[WHAT THE TASK ASKS]
Each line of the records below that contains "computer" needs to be copied.
*** Opening SOURCE DATA ***
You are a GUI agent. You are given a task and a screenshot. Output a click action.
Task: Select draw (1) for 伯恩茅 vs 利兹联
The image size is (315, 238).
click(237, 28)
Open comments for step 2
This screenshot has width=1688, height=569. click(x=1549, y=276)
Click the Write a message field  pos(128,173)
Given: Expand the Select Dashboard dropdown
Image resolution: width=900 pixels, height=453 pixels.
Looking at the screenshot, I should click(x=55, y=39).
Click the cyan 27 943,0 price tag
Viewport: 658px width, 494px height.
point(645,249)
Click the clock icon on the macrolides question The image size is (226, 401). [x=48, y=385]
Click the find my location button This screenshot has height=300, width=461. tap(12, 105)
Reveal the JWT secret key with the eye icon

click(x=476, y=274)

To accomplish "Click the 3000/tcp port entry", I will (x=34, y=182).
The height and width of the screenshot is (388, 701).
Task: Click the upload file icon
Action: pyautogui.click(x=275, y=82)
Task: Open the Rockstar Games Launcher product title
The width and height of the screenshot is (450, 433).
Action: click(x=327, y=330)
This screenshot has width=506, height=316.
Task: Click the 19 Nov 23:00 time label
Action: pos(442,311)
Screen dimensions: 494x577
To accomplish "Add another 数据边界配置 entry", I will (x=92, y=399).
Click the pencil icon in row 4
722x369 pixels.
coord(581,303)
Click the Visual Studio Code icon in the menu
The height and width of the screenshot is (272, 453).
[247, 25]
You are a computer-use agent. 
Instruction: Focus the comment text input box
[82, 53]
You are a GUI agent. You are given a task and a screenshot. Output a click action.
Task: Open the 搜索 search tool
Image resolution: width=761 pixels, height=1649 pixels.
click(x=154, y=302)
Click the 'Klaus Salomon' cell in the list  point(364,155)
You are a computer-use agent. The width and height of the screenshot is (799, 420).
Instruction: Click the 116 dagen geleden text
*** Closing SOURCE DATA ***
[RESPONSE]
You are a computer-use agent. 
You are a computer-use agent. The width and height of the screenshot is (799, 420).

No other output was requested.